Assignment: Your task is to transcribe exactly, and only, the lines running from the one with "Given: Open the info circle icon" to the end of the listing below, inclusive, with every picture left out.

Source material:
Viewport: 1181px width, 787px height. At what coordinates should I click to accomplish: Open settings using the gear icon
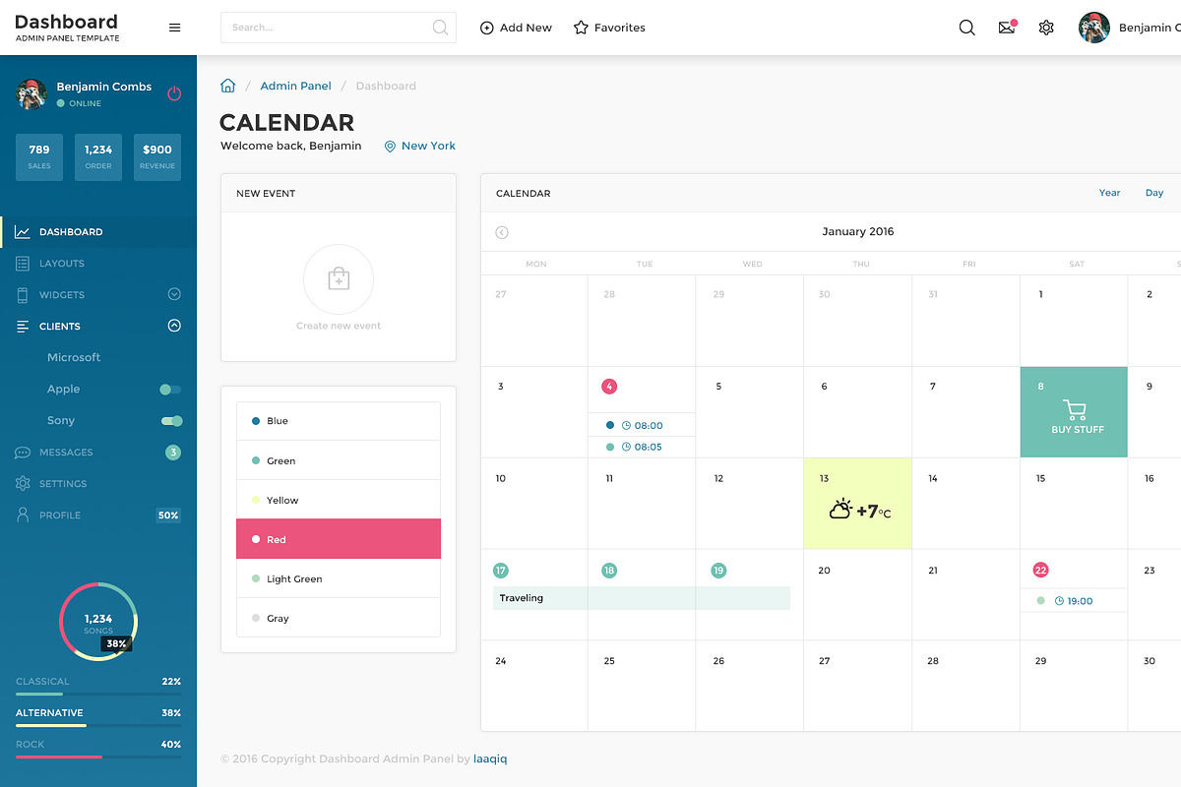tap(1046, 28)
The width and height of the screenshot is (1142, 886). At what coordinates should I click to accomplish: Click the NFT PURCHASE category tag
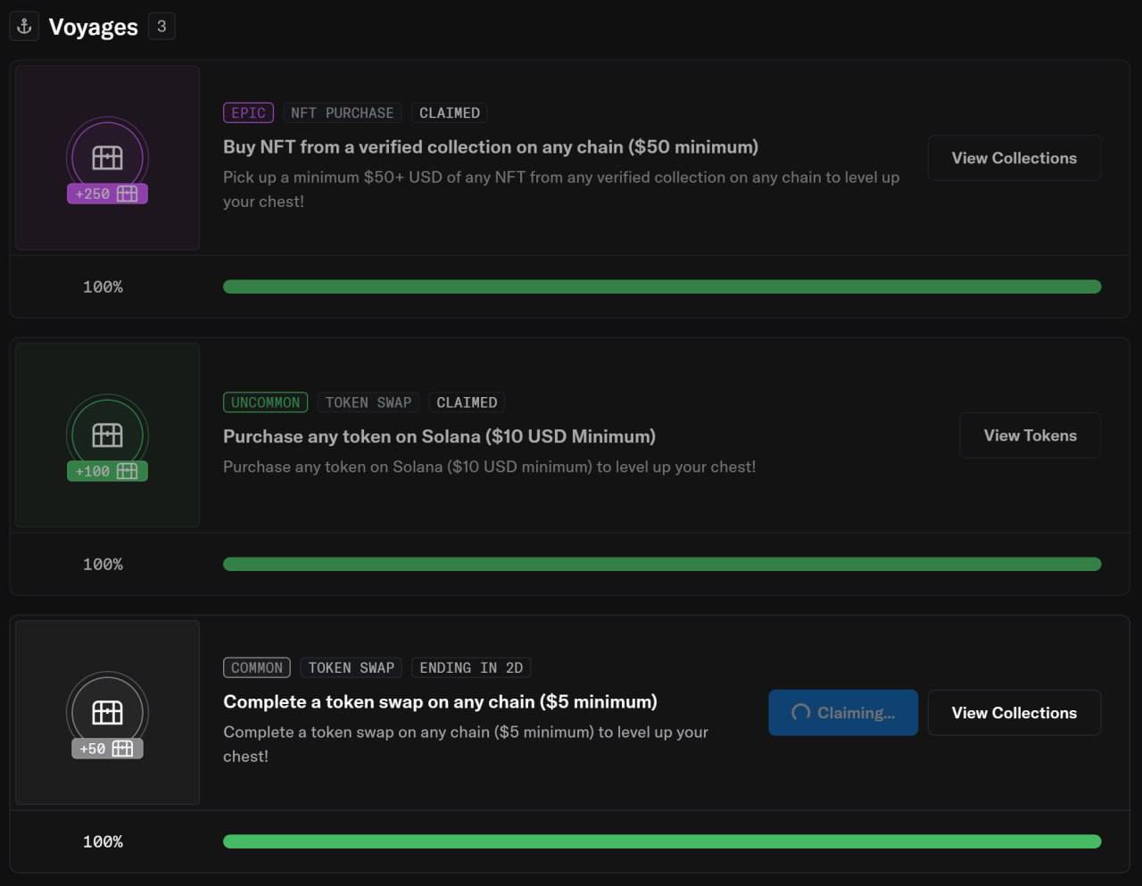[x=342, y=113]
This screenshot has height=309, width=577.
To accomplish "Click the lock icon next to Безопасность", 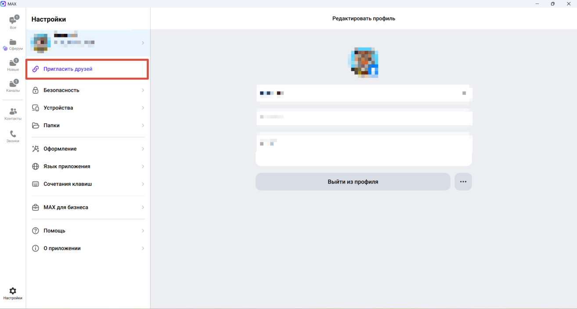I will [x=36, y=90].
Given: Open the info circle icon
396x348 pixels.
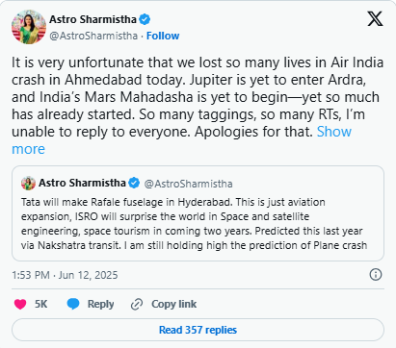Looking at the screenshot, I should pyautogui.click(x=376, y=275).
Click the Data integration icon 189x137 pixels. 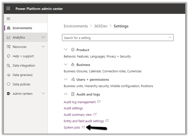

Answer box:
Given: Open the info circle icon
396x348 pixels.
Looking at the screenshot, I should pyautogui.click(x=376, y=275).
Click the Data integration icon 189x137 pixels. 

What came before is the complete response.